Begin PAGE

This is the second part of the Human-vs-Bot project. After simulating data that captured plausible human and bot response behavior—using normal and exponential distributions, respectively—we tested whether the two groups could be reliably distinguished using statistical models.

With real-world response behavior often inaccessible or noisy, simulation allowed us to explore this problem under controlled, idealized conditions. The goal was not to mirror real-world data perfectly, but to determine whether, in principle, the types of differences we assumed could be detected.

This exploration raised further questions: How subtle a difference can be detected with sufficient data? How significant must the signal be? And what level of statistical power would we need to feel confident in real-world applications?

To begin addressing these questions, we start with logistic regression—a well-established baseline model that offers interpretability and simplicity.

Logistic Regression

Logistic regression models the log-odds of an event as a linear combination of variables. For a single observation, the model is:

\[ \log\left(\frac{p_i}{1 - p_i}\right) = x_i^\top \beta \]

Here, \(x_i\) is a vector of input features for the \(i^{th}\) observation, and \(p_i\) is the predicted probability that the outcome equals 1 for that observation. Across all \(n\) observations, we can write this compactly as:

\[ \log\left(\frac{p}{1 - p}\right) = X\beta \]

where \(X\) is an \(n \times (\nu + 1)\) matrix of inputs, \(\beta\) is a \((\nu + 1) \times 1\) coefficient vector, and \(p\) is an \(n \times 1\) vector of predicted probabilities.

Solving for \(p\), we get:

\[ p = \frac{e^{X\beta}}{1 + e^{X\beta}} \]

This sigmoid function maps the linear predictor to a probability between 0 and 1. To classify observations, we apply a threshold—commonly 0.5—on \(p\). In our Human-vs-Bot project, we define bots as the positive class (\( \text{isBot} = 1 \)), so a probability above a threshold of 0.5 indicates a likely bot.

Threshold determination

Deciding where to place a cut-point is not always straightforward. A cut-point determines which cases get classified as positive—that is, which logit score (and associated probability) best separates the two classes. In our model, this means deciding what score most effectively distinguishes a human from a bot. How can we maximize predictive accuracy?

End PAGE
Begin ENTRIES PROVIDED

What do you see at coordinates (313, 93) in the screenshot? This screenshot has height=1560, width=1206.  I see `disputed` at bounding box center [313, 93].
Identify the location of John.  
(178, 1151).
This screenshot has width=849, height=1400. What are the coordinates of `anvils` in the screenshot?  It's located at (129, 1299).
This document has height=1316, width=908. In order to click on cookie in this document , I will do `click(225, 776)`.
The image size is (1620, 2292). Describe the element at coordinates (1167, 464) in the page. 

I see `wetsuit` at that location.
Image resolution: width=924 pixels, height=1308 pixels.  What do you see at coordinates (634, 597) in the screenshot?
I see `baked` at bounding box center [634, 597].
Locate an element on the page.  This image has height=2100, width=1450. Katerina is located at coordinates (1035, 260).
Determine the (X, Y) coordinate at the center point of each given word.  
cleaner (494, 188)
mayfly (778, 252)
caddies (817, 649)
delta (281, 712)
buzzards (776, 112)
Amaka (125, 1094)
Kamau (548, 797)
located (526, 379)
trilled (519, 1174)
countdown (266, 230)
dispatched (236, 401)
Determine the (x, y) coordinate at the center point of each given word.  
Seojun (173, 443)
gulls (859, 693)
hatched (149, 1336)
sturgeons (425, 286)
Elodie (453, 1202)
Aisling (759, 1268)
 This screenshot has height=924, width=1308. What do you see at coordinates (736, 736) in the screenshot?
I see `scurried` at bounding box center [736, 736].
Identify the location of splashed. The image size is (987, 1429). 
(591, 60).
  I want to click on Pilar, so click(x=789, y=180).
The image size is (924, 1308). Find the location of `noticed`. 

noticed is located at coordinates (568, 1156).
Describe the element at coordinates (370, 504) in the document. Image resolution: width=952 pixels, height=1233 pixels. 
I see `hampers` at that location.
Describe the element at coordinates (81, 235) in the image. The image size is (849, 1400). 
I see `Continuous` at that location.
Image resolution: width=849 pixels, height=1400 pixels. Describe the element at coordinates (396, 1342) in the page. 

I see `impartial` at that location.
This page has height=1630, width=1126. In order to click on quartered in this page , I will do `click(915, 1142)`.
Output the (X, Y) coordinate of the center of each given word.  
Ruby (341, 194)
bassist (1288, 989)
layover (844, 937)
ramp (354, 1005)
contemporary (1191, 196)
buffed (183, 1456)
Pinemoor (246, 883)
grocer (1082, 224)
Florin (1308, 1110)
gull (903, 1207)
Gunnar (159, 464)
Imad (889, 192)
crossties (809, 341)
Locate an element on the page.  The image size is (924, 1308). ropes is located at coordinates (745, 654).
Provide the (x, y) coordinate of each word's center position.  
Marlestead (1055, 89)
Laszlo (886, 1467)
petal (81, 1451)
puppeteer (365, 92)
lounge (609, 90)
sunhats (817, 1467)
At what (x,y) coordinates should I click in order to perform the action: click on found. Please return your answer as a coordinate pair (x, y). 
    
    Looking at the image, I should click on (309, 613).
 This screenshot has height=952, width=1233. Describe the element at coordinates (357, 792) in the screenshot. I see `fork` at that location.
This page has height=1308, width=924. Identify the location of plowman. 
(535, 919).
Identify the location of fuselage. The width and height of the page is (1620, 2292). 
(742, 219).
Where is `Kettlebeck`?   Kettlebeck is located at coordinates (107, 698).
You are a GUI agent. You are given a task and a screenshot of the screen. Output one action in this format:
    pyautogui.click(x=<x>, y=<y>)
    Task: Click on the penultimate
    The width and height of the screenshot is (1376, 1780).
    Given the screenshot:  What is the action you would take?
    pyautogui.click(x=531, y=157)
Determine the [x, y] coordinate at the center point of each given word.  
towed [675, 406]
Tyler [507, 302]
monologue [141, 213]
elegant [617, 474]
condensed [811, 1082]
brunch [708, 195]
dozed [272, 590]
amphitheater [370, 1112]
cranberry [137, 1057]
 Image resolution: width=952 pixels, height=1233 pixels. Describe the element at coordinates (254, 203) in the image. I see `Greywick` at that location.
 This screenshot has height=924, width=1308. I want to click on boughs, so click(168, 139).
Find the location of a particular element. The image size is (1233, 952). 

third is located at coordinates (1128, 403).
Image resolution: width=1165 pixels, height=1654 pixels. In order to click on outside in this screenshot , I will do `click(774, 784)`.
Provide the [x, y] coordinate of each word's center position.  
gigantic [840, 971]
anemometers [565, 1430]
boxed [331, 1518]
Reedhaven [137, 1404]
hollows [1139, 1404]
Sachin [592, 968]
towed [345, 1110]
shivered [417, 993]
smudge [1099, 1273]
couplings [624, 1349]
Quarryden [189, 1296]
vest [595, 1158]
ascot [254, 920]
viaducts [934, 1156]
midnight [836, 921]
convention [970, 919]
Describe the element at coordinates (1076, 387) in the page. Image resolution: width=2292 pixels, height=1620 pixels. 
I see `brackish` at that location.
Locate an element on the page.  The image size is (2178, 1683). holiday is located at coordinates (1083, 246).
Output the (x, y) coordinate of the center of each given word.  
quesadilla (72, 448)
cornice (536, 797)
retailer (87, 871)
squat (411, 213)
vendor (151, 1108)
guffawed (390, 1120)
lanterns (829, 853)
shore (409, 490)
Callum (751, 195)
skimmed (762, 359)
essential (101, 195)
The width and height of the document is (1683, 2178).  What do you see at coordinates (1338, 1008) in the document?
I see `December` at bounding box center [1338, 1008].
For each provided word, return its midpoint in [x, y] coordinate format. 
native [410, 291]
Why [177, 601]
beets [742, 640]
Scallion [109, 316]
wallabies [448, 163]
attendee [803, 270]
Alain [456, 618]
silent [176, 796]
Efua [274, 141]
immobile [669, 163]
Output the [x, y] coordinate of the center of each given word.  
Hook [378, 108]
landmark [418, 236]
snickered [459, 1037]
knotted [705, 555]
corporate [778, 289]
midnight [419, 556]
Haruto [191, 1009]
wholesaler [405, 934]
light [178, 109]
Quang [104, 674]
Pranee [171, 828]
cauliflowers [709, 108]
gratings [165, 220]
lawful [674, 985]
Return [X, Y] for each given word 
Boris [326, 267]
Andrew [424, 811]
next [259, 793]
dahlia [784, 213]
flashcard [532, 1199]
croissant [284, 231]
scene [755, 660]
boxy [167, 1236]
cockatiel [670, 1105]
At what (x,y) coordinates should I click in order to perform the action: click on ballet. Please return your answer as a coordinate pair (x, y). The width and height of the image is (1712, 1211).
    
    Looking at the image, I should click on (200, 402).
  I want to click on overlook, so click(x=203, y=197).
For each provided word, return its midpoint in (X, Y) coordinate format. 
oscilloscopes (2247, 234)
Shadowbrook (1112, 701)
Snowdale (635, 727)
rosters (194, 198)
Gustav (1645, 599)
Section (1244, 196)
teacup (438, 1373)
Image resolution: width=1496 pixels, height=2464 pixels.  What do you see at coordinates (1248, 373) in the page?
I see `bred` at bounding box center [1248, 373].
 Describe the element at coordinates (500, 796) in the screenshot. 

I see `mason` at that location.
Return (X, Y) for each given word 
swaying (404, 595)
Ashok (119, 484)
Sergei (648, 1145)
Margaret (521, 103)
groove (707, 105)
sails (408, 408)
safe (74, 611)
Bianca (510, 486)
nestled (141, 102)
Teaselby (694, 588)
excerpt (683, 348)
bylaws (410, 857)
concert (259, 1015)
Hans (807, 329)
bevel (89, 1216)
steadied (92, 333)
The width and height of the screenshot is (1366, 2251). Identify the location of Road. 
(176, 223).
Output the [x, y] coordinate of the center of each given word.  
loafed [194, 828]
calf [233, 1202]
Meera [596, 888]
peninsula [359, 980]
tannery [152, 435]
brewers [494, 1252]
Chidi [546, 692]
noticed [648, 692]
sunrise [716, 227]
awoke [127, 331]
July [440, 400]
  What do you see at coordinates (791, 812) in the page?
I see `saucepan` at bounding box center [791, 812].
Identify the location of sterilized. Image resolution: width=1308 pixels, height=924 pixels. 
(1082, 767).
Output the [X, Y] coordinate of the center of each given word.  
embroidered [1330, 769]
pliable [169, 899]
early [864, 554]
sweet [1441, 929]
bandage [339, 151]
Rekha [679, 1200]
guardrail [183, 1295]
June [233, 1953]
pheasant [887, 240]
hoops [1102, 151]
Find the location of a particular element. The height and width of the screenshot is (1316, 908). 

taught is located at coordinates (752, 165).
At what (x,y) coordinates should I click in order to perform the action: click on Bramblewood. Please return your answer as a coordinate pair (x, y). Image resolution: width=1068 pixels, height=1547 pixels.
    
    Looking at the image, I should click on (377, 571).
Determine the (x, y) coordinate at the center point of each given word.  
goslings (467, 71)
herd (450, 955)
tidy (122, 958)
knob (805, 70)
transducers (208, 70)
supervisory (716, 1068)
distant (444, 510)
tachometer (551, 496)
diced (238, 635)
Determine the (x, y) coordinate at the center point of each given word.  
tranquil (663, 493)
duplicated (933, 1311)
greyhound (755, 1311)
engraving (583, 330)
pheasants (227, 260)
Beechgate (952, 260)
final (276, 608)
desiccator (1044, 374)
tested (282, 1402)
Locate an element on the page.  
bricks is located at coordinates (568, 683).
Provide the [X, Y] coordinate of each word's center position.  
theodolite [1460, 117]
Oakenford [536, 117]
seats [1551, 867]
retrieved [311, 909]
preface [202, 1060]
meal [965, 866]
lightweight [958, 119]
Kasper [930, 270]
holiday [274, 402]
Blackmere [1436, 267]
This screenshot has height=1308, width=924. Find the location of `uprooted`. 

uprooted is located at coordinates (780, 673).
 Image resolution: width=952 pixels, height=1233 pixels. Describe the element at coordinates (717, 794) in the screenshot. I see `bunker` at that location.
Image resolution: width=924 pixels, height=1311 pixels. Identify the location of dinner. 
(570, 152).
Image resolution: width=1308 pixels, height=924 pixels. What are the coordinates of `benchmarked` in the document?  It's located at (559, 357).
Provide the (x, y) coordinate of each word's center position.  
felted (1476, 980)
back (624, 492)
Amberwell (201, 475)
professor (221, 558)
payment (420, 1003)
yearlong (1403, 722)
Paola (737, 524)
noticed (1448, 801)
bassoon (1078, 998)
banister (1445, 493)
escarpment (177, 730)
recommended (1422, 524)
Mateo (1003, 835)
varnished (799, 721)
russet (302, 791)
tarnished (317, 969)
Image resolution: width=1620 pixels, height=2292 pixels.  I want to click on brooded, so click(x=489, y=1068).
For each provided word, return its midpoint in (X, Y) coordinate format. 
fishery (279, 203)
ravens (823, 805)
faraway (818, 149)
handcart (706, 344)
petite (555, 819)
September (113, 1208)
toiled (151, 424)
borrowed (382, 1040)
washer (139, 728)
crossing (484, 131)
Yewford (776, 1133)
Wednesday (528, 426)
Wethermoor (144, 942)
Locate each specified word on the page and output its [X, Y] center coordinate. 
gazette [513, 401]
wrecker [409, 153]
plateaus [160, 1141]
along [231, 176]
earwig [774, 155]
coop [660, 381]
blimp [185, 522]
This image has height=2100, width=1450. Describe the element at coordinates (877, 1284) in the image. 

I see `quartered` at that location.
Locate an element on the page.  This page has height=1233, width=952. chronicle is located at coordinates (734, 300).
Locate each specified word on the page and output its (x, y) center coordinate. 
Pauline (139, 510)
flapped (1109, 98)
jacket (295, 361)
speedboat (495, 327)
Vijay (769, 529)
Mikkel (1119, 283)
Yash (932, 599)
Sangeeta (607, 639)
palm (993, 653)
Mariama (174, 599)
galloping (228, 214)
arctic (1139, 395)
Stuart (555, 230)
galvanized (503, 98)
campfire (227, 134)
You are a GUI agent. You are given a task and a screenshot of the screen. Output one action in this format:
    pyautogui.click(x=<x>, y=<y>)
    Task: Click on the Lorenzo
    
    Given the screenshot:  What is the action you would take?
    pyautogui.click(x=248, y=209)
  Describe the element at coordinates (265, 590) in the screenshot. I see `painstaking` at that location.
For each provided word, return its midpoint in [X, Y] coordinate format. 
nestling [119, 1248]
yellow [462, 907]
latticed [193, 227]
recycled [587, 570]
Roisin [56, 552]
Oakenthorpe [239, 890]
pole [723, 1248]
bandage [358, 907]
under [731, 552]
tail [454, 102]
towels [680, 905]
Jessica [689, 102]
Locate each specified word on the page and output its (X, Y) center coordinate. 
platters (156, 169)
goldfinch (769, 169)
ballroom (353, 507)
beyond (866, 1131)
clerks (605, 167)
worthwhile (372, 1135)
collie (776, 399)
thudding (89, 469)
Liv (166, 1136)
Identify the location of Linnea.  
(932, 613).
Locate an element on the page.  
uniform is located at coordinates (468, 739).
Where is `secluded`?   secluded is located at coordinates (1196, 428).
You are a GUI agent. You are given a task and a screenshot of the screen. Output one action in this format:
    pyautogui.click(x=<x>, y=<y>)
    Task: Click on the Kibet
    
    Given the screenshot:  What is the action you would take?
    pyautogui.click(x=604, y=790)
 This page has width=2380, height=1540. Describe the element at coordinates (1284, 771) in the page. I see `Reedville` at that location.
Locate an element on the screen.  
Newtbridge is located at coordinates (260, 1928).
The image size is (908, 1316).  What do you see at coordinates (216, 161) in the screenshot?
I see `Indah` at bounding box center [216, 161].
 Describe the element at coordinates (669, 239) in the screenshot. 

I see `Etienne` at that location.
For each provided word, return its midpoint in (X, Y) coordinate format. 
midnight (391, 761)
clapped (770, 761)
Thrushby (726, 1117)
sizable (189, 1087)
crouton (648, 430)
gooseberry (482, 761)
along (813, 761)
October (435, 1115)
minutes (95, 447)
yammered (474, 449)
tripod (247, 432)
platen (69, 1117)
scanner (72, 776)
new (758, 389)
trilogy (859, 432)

End ENTRIES PROVIDED

TO DO:
A. Could you transcribe the stretch of the Human-vs-Bot post from "With real-world response" through "could be detected."?
B. Would you go on with the Human-vs-Bot post, picking up right after its final sentence?
The listing plays no part in this work.

TASK-BY-TASK OUTPUTS:
A.
With real-world response behavior often inaccessible or noisy, simulation allowed us to explore this problem under controlled, idealized conditions. The goal was not to mirror real-world data perfectly, but to determine whether, in principle, the types of differences we assumed could be detected.

B.
Often, it's important to evaluate several candidate thresholds and assess how the model performs at each. This involves examining classification metrics such as sensitivity (true positive rate), specificity (true negative rate), and predictive values. All of these metrics are defined relative to a particular threshold.

To assess overall model discrimination independent of any specific cut-point, we use the area under the receiver operating characteristic (ROC) curve, or AUC. AUC represents the probability that a randomly selected positive case (e.g., bot) will be assigned a higher predicted probability than a randomly selected negative case (e.g., human).

Accuracy, often mistaken for predictive performance, summarizes the proportion of correctly classified cases—true positives and true negatives combined—divided by the total number of cases. However, it doesn’t indicate whether the model systematically misclassifies one group more than the other, and it can be especially misleading when one class is much smaller than the other.

Predictive performance requires a specific cut-point. The positive predictive value (PPV) is the proportion of predicted positives that are actual positives (i.e., predicted bots that actually are bots), while the negative predictive value (NPV) is the proportion of predicted negatives that are truly negative (i.e., predicted humans that actually are humans). These metrics depend both on the chosen threshold and the underlying class distribution. In machine learning contexts, PPV is often called precision, and sensitivity is referred to as recall.

A decision table is a practical tool for comparing potential cut-points. It lists a range of thresholds (e.g., 0.0, 0.1,..., 1.0 for probabilities—though logit scores may also be used) alongside key metrics such as True Positive Rate (TPR; sensitivity; recall), False Positive Rate (FPR), Positive Predictive Value (PPV; precision), and Negative Predictive Value (NPV).

For instance, a cut-point of 0.0 classifies all cases as bots, maximizing TPR but also FPR, which results in low PPV due to many false positives. A cut-point of 1.0 classifies no cases as bots, yielding both TPR and FPR of 0, and high NPV—but no positive predictions. Intermediate thresholds like 0.5 attempt to balance these metrics.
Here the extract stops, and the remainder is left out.